Outing jokes
Just to get things straight, I'm NOT, I repeat, NOT racist, but this joke goes out to all the people who talk about other people with darker skin than the other person.
Bully: Your skin is so black and ugly (for the 5th time).
Me: I'm so happy you love my skin color!
Bully: Ew, no I don't!
Me: Then why do you keep talking about it?
There were 5 cows on a farm, one mom and 4 calves.
The first calf goes up to the mom and says, "Momma, why is my name Rose?"
The mother cow replies, "Well sweetie, when you were born, a rose petal fell on your head."
The second calf walks up and asks, "Momma, why is my name Lily?", to which the mom replies "Well honey, when you were born, a single lily petal fell on your head."
The third calf walks up, but before it can get a word out, the fourth calf screams at the top of its lungs. The mother cow yells, "Shut up, Cinderblock!"
Tonight I'll be eating freshly grown pork cutlets with a fresh juicy amount of Poké Balls.

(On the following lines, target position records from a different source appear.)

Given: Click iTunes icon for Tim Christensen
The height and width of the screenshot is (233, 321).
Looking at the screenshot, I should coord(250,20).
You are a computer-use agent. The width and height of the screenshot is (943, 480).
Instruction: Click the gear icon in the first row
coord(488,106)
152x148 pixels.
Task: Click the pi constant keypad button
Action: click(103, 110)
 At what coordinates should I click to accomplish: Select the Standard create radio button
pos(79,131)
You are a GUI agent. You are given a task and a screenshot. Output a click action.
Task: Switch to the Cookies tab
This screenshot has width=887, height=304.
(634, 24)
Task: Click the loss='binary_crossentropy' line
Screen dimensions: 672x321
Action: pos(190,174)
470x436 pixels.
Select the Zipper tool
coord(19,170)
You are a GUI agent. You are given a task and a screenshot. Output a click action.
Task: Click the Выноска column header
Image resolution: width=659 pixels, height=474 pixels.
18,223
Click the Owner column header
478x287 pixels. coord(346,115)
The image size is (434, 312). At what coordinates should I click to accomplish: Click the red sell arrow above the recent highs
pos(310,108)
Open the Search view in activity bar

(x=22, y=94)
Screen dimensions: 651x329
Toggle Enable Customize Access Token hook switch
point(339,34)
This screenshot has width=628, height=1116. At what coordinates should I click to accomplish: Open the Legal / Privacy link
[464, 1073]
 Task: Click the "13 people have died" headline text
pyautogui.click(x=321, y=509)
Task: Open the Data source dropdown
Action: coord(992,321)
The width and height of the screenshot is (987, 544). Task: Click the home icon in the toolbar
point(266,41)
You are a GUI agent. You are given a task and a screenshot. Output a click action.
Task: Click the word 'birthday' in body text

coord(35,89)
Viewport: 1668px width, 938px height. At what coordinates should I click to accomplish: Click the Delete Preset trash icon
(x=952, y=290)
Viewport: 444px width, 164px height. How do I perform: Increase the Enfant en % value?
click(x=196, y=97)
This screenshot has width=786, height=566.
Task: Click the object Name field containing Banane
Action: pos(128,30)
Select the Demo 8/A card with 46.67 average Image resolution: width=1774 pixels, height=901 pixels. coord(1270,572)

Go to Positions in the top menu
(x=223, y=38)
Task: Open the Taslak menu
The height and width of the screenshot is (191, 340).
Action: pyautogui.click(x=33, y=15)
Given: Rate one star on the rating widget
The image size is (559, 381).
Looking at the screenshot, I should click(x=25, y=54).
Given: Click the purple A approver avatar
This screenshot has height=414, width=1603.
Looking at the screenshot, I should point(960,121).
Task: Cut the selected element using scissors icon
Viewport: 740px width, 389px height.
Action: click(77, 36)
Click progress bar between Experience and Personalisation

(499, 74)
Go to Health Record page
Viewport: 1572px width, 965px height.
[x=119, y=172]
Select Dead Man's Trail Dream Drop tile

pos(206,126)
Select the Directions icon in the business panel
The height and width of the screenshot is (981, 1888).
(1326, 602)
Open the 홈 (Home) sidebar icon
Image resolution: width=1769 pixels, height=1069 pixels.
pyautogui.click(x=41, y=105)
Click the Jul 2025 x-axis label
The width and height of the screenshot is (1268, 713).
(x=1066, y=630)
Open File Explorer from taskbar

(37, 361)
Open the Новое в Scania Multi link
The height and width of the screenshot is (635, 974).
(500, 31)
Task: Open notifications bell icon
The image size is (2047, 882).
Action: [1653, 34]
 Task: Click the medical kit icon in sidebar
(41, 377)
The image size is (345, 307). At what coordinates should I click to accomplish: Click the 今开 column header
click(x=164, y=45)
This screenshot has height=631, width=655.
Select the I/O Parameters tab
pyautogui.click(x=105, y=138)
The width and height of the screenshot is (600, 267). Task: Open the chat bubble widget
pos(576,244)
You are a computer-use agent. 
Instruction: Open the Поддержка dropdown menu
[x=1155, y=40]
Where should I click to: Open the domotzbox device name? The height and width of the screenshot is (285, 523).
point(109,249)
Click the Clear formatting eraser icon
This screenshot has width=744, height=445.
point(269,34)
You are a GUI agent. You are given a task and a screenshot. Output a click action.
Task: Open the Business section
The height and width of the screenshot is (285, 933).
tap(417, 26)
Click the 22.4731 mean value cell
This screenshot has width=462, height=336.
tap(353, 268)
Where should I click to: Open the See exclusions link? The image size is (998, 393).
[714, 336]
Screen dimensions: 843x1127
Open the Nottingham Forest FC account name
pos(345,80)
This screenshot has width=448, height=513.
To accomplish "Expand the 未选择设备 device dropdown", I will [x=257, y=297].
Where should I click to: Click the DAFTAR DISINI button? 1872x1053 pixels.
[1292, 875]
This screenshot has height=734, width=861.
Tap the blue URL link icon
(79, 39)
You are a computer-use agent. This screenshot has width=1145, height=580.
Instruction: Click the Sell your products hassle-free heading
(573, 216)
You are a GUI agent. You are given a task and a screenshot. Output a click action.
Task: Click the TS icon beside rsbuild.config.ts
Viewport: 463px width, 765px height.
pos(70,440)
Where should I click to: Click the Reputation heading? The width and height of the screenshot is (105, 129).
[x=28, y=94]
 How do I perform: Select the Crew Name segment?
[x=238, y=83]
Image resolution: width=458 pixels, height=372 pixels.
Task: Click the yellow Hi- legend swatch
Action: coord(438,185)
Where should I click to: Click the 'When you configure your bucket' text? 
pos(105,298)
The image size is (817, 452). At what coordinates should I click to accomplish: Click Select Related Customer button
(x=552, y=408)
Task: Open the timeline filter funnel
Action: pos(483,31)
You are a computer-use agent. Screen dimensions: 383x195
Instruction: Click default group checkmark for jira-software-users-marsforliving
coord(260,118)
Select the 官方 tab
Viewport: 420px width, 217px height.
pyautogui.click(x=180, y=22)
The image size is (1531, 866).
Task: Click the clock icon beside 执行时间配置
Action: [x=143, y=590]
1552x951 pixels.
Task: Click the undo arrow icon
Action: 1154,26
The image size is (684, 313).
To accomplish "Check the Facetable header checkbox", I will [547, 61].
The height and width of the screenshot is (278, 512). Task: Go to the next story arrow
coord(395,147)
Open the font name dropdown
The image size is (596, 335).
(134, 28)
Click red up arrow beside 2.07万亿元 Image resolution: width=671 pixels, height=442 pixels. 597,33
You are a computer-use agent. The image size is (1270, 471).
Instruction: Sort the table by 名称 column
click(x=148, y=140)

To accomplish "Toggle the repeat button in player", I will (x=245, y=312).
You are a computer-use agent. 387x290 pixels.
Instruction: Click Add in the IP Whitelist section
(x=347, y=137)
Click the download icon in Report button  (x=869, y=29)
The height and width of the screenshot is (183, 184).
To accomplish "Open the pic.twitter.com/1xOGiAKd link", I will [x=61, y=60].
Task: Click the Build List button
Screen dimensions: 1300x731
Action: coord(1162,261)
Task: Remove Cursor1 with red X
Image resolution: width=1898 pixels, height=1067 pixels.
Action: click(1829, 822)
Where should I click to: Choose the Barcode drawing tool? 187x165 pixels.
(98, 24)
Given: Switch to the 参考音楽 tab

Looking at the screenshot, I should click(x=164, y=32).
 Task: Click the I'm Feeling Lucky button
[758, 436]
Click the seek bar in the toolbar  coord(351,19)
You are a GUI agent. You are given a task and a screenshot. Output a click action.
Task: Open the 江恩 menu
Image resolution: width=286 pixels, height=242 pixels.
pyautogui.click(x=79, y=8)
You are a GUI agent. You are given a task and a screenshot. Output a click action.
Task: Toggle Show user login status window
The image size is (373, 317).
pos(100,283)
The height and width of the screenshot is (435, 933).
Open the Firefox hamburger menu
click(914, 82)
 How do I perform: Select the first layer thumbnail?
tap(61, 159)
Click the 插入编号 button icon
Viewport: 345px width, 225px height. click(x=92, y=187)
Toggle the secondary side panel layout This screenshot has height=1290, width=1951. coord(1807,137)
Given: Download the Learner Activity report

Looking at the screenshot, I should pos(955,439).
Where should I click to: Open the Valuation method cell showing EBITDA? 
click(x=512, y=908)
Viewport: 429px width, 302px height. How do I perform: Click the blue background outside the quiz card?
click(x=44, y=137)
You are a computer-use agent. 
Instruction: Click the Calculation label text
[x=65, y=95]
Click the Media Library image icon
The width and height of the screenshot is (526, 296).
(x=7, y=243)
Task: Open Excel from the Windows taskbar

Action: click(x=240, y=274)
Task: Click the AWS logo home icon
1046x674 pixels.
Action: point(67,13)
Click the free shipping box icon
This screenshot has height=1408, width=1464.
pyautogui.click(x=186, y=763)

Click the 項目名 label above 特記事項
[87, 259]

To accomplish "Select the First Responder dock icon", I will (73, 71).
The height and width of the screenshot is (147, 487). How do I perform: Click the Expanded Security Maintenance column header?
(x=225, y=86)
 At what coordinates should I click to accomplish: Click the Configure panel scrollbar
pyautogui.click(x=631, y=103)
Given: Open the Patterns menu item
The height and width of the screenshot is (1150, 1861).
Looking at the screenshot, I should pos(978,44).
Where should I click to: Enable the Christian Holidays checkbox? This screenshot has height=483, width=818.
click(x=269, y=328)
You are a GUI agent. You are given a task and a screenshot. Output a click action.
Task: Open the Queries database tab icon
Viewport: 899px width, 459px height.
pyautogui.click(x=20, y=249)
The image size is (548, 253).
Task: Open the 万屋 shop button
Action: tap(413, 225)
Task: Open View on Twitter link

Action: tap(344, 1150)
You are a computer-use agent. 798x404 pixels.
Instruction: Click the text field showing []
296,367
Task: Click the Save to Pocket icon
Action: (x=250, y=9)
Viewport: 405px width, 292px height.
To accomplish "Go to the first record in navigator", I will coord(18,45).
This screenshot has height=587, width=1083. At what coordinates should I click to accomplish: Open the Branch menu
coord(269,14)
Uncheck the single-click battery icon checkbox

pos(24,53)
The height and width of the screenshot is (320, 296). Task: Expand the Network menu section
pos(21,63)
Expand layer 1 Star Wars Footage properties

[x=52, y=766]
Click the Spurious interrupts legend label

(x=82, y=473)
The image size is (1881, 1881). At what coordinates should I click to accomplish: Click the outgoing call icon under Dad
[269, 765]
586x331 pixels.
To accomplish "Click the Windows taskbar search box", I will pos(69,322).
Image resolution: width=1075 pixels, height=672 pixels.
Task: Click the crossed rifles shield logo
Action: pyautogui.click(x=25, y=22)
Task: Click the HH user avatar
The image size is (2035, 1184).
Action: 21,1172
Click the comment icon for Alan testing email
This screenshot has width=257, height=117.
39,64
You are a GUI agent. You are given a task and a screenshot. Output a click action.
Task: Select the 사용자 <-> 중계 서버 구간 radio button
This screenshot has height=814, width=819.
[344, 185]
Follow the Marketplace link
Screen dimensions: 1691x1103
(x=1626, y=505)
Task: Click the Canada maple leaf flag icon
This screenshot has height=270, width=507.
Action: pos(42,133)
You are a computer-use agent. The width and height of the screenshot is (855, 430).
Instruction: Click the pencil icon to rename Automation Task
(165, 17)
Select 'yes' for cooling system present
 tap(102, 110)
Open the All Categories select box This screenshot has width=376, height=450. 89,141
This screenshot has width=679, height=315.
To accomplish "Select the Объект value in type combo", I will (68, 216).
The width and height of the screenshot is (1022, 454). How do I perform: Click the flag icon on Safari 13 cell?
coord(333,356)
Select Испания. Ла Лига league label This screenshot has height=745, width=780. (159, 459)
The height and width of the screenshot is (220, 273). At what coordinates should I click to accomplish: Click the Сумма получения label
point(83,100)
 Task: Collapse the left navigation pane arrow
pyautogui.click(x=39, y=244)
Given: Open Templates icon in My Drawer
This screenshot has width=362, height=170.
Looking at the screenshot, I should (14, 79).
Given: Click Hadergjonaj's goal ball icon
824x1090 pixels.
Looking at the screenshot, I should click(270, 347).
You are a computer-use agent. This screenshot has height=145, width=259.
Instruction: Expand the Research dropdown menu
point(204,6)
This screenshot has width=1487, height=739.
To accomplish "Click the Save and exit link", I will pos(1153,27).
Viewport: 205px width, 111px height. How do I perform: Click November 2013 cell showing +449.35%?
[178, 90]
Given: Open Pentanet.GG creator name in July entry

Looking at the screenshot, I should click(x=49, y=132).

Do you get what I am trying to poke out?
Hi, how are you? Busy doing right? I just texted. Me and my dad were going out and walk home and walk walk home from school and walk home from home and walk home and walk walk home, and I will get back with him tomorrow morning.
A pirate walks into a tavern with a pirate ship attached to his nutty wuttys. It's driving me nuts!
A troll proceeds to pull out a desert eagle and shoot the pirate in the face. He makes a poggers face and says, "Problem??"
Memes
Two men are next to each other. One looks at the other and asks, "Are you a fascist?"
The other man responds, "No, why would I be?"
The first man pulls out a gun and says, "Are you sure?"
The second man says, "Never mind, I am a fascist!"
After all the mudslides in the area, the streets became a mudder out there.
What did the chicken say to the turkey?
Nothing, he chickened out!
Say "Uranus" but take out the "ur."
They call me ugly until they find out how much money I make. Then they call me poor and ugly.
When I saw someone jump out of one of the towers, I yelled, "Do a flip!"
The person next to me on my flight was shocked when they found out I was Arabian. I lagged so hard my gerber almost fell out of my pocket.
So, a guy and his brother were walking in the woods, and his brother said, "It's getting dark out here, can we go home?"
The man said, "I know, think how I will feel walking home tonight!"
*Son comes out as gay*
Me: What's 17 more years?
If there's ever a shooting at school, pull out an Uno reverse card.
Why do orphans hate going in public?
Because there's kids out with their parents.
We were versing year 8 at footy, and they were mostly black, so I told my white friend to WATCH OUT!!!
Last night little Johnny went to his room and saw people hanging out there, little balls.
poop i eat it for dinner i eat it at night yet it never comes out of me? how is that possibul?
pOOp
The best part about being a medical student is, you will never run out of jokes.